Our False Sense of Pride and Patriotism

I am tired of the common belief that Filipinos lack discipline, thus explaining our retarded economic, social and political growth. We do not lack discipline. We lack a basic understanding of what values we believe in.

When we are presented with organized and sensible guidelines, our compliance is exemplary. This I saw from living, working, or visiting the Middle East, Europe, Mexico and now here in the US. We push back, obviously like any other sensible race, when the guidelines do not make sense, like in the recent Covid MCQ or ECQ (whatever acronym they came up with) guidelines.

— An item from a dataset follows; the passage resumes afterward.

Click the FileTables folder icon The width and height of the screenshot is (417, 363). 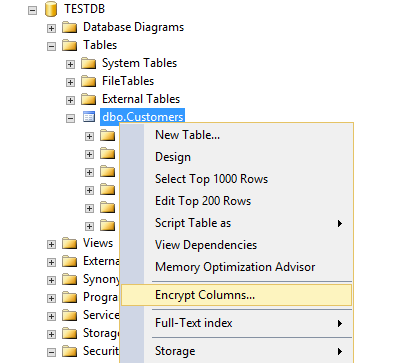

You do not need to be a social scientist or a psychologist to see our broken cultural values. We laugh at rape jokes, we are amused at literal garbage talk from our leaders, we make fun of people even of our own race who are darker-skinned than others (“ulikba, baluga”), we are obsessed with skin-whitening products, we are enamored with degrees and titles especially if the title holders (doctors and lawers for example) are light or fair-skinned, we love the English language (I am obviously guilty here) even if we have our own rich languages (yes, Tagalog, Capampangan, Cebuano, Ilocano, etc are languages, not dialects), we strive so hard to be American, we glamorize and idolize the rich even if they are dumb as a rock (no need to name names, just read the list of members of the Senate and House of Representatives), we like inserting sexual undertones in every joke we make, we make LGBTQ people a punchline for weakness and stupidity (“bakla kasi eh”), we brag non-existent familial ties like it is the only definition of our character (“pinsan kong malayo si governor talaga”), this litany can go on.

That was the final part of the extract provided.